## MATERIAL TO PROCESS
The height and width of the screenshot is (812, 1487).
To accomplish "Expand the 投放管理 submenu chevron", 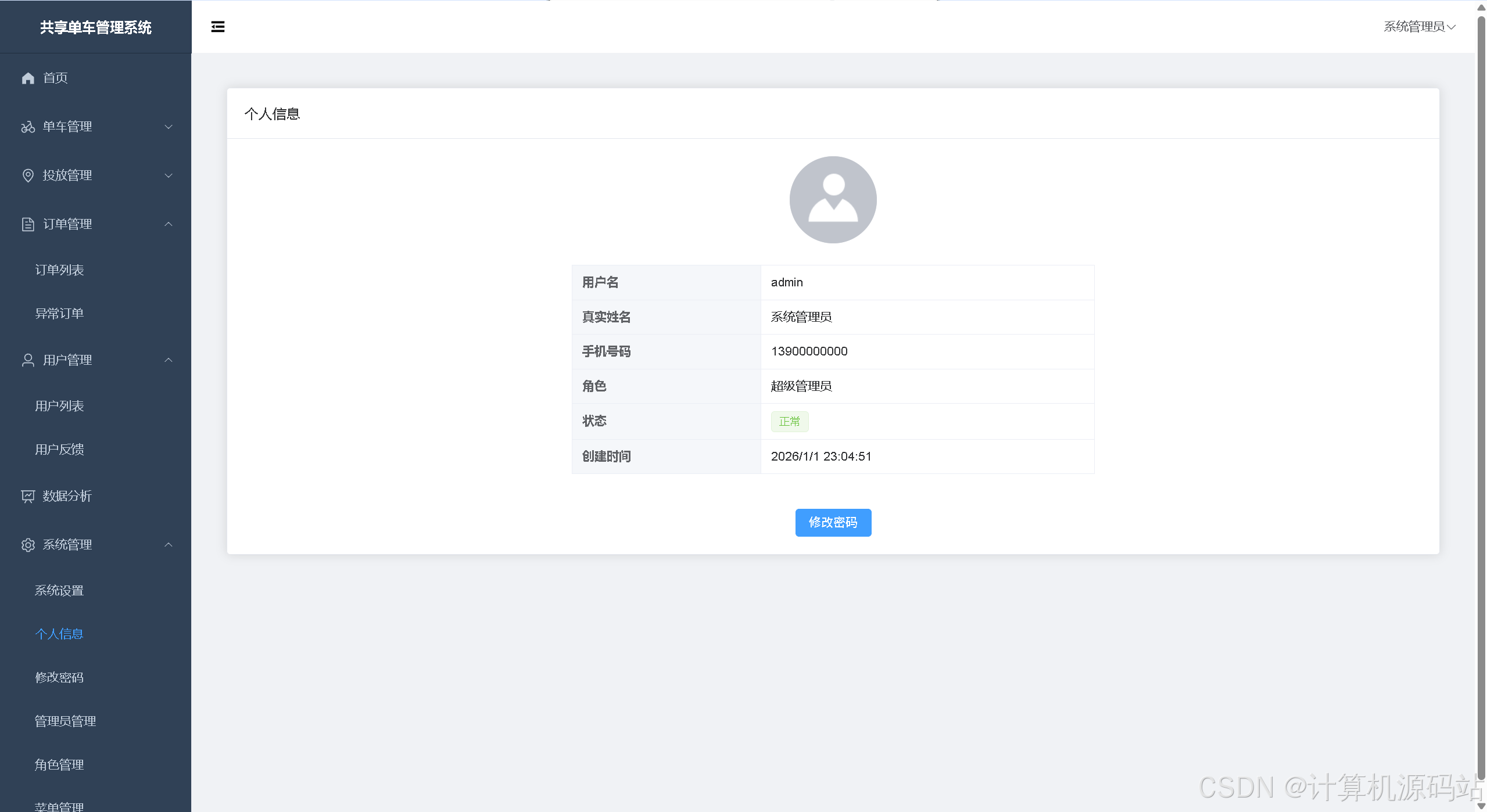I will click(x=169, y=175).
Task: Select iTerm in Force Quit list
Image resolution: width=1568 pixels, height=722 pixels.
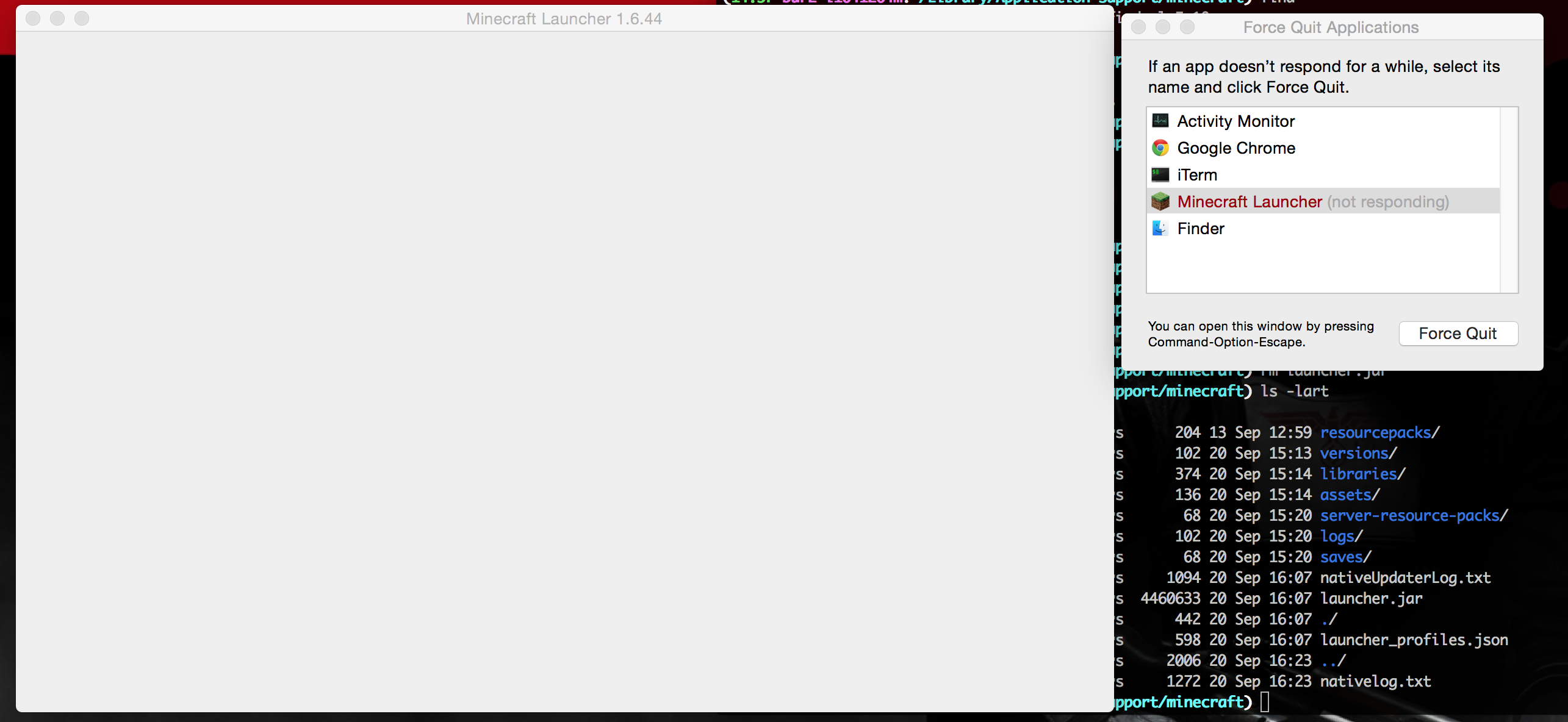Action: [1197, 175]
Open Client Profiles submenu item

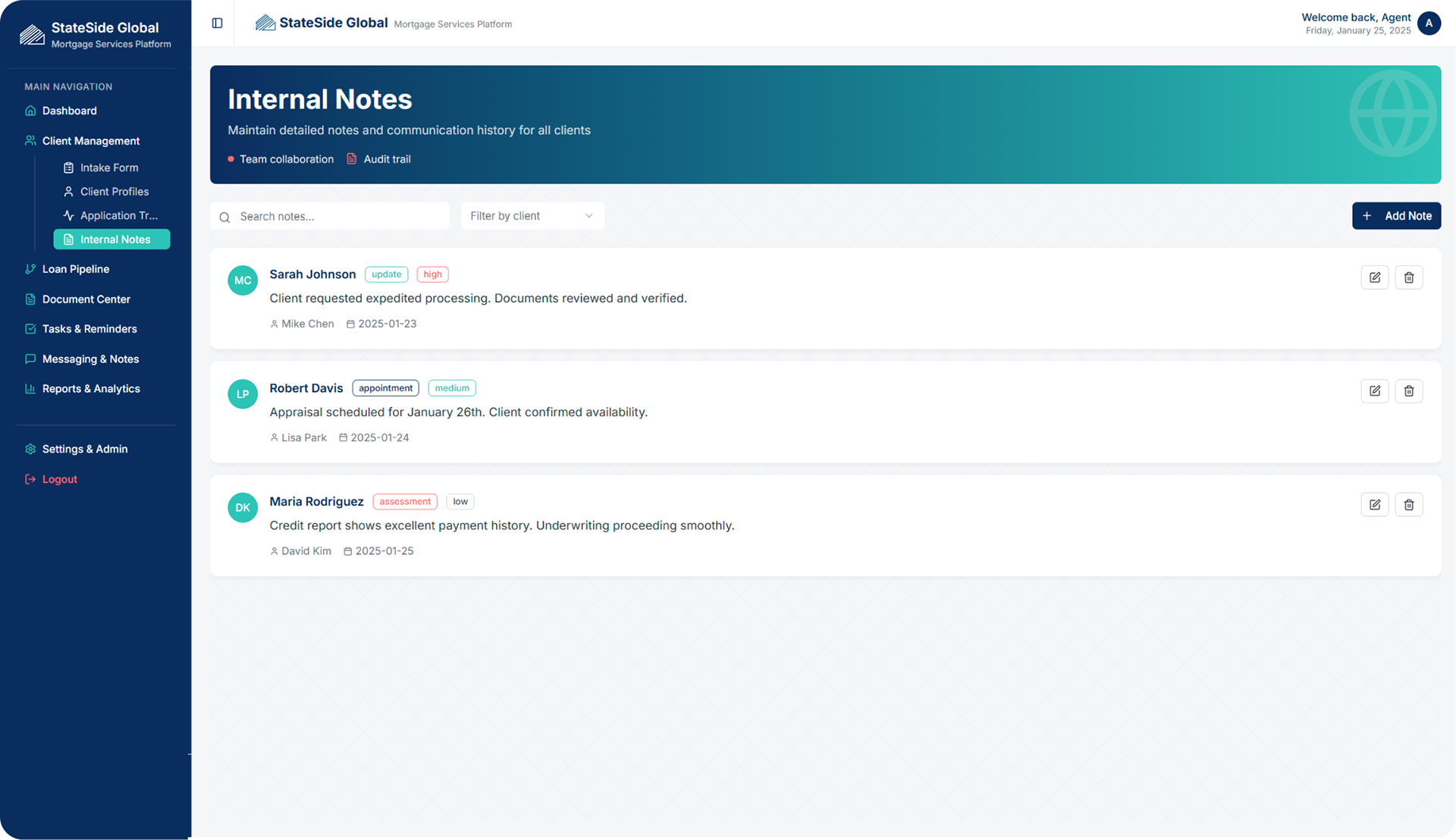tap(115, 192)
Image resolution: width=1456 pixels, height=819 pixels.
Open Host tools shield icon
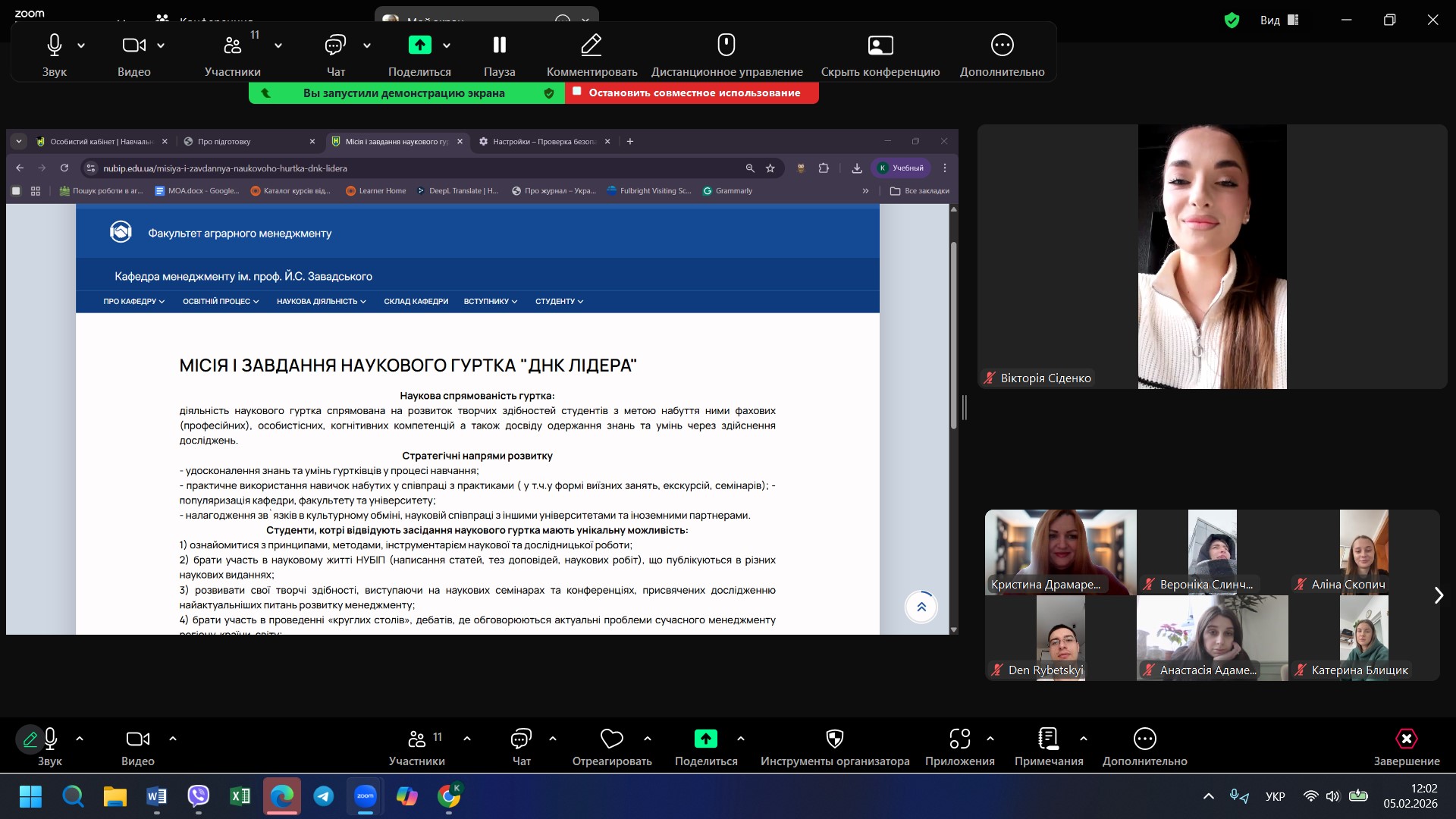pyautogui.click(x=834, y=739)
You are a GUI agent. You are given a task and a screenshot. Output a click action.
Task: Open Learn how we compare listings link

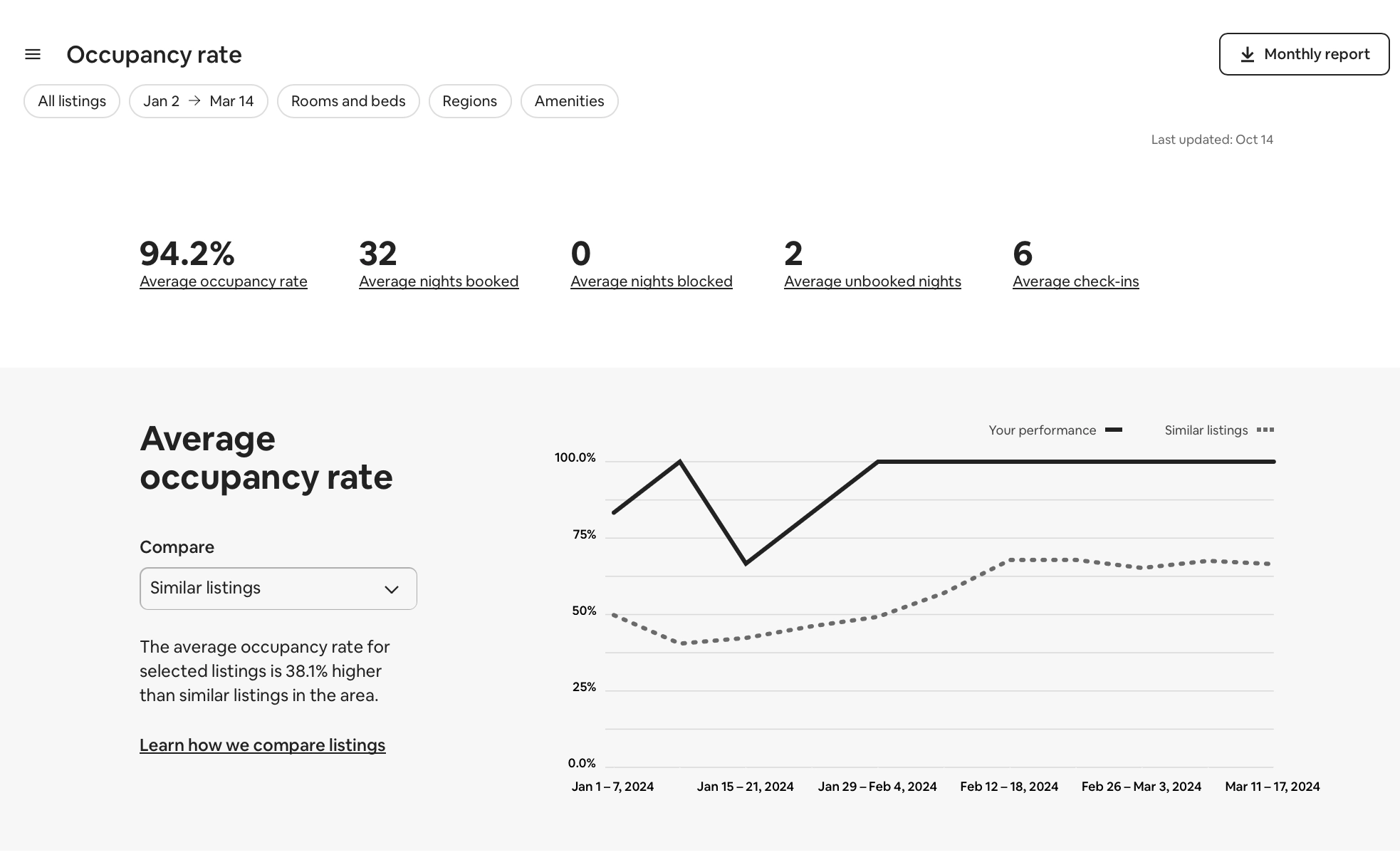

## TASK STATEMENT
Go over the listing above and return each line with "screenshot".

## SOLUTION TO THE EXERCISE
The height and width of the screenshot is (812, 1487).
You are a GUI agent. You are given a task and a screenshot. Output a click action.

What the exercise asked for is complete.